Justyna, lat 40: "Artur był idolem mojego dzieciństwa. Starszy brat, który mnie bronił na podwórku, słuchał punkowej muzyki i wszystkie dziewczyny do niego wzdychały. Wybrał jednak taką, która mu zniszczyła życie. Nie jest to tylko moja opinia. Mama, starsza siostra i trzy przyrodnie siostry myślą tak samo. Dorota pojawiła się w jego życiu po studiach i dość szybko owinęła go sobie wokół palca. Na początku nikt się nie dziwił. Była ładna, przebojowa, miała świetną pracę, z którą wciąż wyjeżdżała zagranicę. Niestety szybko zaczęła się wywyższać. Nie tylko wobec nas, ale przede wszystkim - wobec Artura. Dziś, po dwudziestu latach u jej boku, mój brat stał się wycofanym, mrukliwym facetem, który zgadza się z każdym słowem żony. Ona potrafi go przy innych ludziach wyśmiewać i upokarzać. Ostatnio znowu z niego drwiła na obiedzie rodzinnym i niektórzy śmiali się z niego w ukryciu, inni spuszczali głowę, a ja się zagotowałam. Powiedziałam jej, że chyba jej w tym wielkim świecie nie nauczyli zasad dobrego wychowania. Zapadła cisza. Ona spojrzała na mnie wzrokiem, którym pochwaliłby się Bazyliszek, on zaś miał w oczach przerażenie. A teraz, po tygodniu ciszy, nie wiem, czy dobrze zrobiłam. Może mu w tym związku dobrze? A może już się poddał? Tylko mi go strasznie żal...".

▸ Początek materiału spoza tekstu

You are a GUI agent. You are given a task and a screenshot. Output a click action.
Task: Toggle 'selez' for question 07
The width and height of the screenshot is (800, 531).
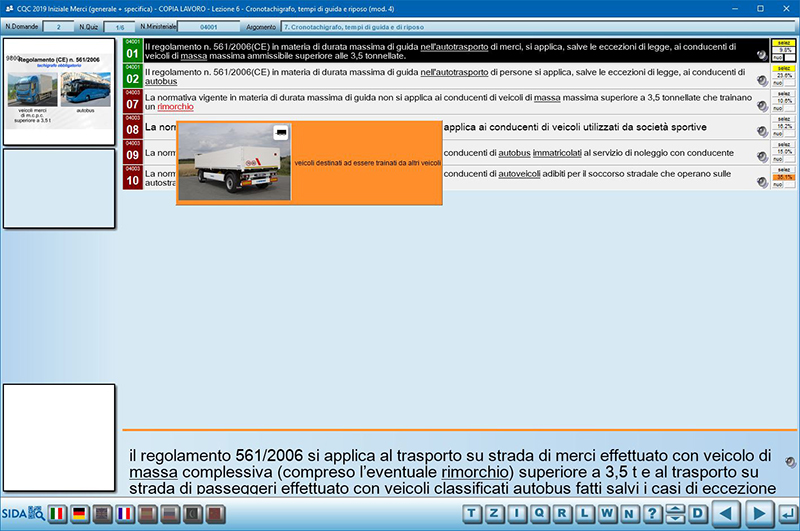point(784,92)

Ostrożnie - radzi psychoterapeutka

"To trudna sytuacja, kiedy mamy negatywne odczucia wobec parterki naszego rodzeństwa. Ważne jest, aby najpierw zrozumieć, że nasz brat ma prawo do wyboru swojego partnera, a twój konflikt z jego żoną nie musi oznaczać, że on widzi sytuację w ten sam sposób", tłumaczy psychoterapeutka par Marlena Ewa Kazoń i dodaje, że kluczowe jest, aby zachować spokój i unikać bezpośredniej konfrontacji. "Warto porozmawiać z bratem, ale w sposób delikatny i wyważony. Zamiast krytykować jego żonę, spróbuj wyrazić swoje uczucia i obawy, nie stawiając go w sytuacji, w której musiałby wybierać między wami. Zadaj sobie też pytanie, czy wyrażenie swoich myśli przyniesie realną poprawę sytuacji, czy jedynie zwiększy napięcie", mówi ekspertka.

Co robić, jeśli partnerka brata jest na naszych oczach dla niego przykra i nieprzyjemna? "Sugerowałabym rozmowę z bratem o relacji, w której żyje, a w której rozwijają się wyraźnie zaburzenia więzi. Życie w takiej sytuacji wymaga cierpliwości i empatii. Jeśli relacje są napięte, starajmy się skupić na zachowaniu neutralnej postawy wobec bratowej, a czasem dystans może pomóc uniknąć dalszych konfliktów".

Relacja najważniejsza

To jedna z tych sytuacji, kiedy ma zastosowanie powiedzenie, że "relacja jest ważniejsza niż racja". Skoro brat żyje z tą, a nie inną partnerką, już tyle lat, oznacza to, że taki układ mu pasuje. Nie koniecznie go uszczęśliwia, ale jakoś realizuje jego potrzeby. To oczywiście nie muszą być potrzeby zdrowe, ale na siłę nikogo na terapię nie wyślemy. Możemy jedynie porozmawiać, zadać pytania, ale jeśli usłyszymy, że jemu jest dobrze, powinniśmy to uszanować. Pamiętajmy, że więź z rodzeństwem to silna relacja, w której potrzebujemy zawsze poczucia bezpieczeństwa, wsparcia i akceptacji. W tej sytuacji naszej akceptacji potrzebuje brat.